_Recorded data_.
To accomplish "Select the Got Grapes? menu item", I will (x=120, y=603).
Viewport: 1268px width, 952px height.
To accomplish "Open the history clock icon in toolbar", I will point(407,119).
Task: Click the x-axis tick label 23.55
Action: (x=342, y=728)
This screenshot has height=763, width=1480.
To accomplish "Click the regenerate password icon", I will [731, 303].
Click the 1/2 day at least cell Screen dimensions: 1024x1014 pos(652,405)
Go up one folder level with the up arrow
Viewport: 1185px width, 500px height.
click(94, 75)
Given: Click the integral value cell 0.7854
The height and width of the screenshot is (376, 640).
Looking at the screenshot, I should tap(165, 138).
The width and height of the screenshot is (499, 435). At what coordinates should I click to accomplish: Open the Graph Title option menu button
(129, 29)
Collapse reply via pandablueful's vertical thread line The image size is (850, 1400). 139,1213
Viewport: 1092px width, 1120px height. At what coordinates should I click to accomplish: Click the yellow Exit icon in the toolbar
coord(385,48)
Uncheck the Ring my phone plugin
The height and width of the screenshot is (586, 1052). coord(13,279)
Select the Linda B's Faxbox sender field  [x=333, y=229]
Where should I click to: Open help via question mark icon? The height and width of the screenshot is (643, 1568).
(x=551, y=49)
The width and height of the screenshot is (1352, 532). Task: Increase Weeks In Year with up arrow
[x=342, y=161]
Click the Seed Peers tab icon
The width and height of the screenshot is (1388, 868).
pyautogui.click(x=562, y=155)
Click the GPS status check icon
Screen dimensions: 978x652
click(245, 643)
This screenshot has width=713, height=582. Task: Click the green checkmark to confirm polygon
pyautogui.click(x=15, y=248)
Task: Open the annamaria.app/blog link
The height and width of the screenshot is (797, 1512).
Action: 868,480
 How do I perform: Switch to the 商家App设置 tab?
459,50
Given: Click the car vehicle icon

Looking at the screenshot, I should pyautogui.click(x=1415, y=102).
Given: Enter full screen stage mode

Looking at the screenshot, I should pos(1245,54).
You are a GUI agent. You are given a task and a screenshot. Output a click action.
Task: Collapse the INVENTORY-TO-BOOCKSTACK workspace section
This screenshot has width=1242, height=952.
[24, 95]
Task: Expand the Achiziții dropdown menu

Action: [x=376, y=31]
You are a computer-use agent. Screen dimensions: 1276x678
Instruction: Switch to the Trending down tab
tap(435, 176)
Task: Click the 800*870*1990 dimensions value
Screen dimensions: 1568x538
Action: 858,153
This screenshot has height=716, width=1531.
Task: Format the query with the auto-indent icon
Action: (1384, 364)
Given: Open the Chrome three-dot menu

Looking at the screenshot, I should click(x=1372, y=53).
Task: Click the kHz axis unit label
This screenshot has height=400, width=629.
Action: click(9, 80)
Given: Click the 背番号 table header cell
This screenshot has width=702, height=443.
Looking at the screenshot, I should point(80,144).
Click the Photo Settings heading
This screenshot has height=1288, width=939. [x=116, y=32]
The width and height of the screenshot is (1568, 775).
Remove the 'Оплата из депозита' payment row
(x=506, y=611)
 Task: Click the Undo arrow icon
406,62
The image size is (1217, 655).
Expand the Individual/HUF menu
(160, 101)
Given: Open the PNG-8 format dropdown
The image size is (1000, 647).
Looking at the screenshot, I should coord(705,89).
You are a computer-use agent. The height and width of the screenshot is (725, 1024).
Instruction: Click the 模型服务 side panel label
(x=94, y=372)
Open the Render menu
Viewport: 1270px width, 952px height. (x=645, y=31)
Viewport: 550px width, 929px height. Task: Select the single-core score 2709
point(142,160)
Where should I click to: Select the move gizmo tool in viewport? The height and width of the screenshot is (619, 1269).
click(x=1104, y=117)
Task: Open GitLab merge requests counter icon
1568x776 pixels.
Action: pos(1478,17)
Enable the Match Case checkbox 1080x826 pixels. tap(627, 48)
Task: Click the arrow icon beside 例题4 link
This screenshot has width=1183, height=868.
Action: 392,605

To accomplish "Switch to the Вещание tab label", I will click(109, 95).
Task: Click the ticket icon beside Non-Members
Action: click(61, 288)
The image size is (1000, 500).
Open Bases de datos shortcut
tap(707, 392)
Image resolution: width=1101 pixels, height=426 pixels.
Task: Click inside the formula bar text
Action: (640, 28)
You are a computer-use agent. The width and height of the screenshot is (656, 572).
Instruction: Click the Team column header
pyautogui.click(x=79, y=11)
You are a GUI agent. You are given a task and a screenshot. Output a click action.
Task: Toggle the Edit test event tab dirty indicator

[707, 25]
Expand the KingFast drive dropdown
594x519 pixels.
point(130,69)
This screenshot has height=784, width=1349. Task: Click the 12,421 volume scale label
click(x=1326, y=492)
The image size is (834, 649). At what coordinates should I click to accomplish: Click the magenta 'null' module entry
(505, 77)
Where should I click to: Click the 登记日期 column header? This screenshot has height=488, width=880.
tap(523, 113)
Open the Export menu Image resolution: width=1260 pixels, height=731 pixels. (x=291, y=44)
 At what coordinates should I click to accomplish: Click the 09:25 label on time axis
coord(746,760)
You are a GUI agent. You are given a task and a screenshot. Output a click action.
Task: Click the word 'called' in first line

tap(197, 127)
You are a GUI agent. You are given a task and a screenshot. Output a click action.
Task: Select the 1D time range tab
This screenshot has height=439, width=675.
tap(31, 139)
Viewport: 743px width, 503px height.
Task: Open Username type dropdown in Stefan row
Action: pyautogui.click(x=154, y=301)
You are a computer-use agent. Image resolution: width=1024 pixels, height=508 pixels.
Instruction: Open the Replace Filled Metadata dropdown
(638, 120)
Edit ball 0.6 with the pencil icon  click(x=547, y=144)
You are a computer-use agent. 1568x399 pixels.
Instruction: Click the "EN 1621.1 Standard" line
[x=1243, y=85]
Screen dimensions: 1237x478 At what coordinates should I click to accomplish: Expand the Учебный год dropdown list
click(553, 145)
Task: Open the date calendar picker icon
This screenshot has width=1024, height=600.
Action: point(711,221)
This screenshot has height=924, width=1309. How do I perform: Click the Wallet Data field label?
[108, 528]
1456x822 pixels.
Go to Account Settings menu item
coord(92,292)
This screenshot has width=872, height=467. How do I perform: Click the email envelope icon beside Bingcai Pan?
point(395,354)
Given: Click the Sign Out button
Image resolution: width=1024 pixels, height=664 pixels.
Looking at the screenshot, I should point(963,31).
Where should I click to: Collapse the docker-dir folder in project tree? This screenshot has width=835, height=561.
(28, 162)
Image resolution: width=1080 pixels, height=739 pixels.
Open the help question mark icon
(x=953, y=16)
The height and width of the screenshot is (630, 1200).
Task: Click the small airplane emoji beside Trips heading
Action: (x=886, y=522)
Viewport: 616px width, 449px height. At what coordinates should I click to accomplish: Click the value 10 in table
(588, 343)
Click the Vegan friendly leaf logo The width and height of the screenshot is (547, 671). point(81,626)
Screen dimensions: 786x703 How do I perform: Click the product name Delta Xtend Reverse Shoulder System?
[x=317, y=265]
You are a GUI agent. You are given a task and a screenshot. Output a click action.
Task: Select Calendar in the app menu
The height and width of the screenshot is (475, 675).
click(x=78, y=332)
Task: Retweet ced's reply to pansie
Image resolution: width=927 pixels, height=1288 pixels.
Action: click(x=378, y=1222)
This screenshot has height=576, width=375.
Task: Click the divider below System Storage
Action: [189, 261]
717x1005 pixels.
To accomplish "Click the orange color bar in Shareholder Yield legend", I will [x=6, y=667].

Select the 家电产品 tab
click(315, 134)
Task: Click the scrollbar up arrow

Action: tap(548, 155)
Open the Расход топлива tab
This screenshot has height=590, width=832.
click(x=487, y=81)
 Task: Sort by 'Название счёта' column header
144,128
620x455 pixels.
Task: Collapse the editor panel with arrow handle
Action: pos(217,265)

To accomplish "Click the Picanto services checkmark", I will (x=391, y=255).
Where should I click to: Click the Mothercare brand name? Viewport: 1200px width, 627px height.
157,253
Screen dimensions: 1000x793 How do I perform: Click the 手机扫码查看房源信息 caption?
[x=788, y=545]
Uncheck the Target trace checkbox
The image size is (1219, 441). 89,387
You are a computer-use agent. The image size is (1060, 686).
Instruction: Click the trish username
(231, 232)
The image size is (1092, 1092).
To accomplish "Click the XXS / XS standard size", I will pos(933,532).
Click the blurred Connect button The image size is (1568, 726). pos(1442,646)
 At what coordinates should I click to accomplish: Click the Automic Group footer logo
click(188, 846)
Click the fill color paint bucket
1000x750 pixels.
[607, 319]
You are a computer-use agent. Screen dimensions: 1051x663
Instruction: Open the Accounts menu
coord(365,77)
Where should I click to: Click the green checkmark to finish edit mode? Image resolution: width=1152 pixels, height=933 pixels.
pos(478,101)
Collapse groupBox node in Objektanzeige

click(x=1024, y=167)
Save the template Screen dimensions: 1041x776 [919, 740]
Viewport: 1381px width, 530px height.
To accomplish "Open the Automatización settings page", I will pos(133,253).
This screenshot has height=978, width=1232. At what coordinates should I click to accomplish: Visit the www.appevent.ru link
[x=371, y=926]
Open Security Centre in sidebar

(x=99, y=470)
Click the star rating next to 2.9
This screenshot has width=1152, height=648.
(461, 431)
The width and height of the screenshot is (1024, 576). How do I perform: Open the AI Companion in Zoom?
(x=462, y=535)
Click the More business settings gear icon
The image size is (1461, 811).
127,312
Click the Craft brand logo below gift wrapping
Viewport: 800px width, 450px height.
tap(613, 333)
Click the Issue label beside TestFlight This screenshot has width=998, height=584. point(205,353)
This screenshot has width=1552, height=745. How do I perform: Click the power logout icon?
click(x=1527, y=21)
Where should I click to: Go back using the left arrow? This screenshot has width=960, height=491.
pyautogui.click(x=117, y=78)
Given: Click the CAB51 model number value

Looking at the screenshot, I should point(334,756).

_Exercise_. What is needed is an exact copy of the lines above, from the one containing "Edit ball 0.6" through the one containing "Image resolution: width=1080", with nothing added.

_Response to this exercise_.
Edit ball 0.6 with the pencil icon  click(x=547, y=144)
You are a computer-use agent. 1568x399 pixels.
Instruction: Click the "EN 1621.1 Standard" line
[x=1243, y=85]
Screen dimensions: 1237x478 At what coordinates should I click to accomplish: Expand the Учебный год dropdown list
click(553, 145)
Task: Open the date calendar picker icon
This screenshot has width=1024, height=600.
Action: point(711,221)
This screenshot has height=924, width=1309. How do I perform: Click the Wallet Data field label?
[108, 528]
1456x822 pixels.
Go to Account Settings menu item
coord(92,292)
This screenshot has width=872, height=467. How do I perform: Click the email envelope icon beside Bingcai Pan?
point(395,354)
Given: Click the Sign Out button
Image resolution: width=1024 pixels, height=664 pixels.
Looking at the screenshot, I should point(963,31).
Where should I click to: Collapse the docker-dir folder in project tree? This screenshot has width=835, height=561.
(28, 162)
Image resolution: width=1080 pixels, height=739 pixels.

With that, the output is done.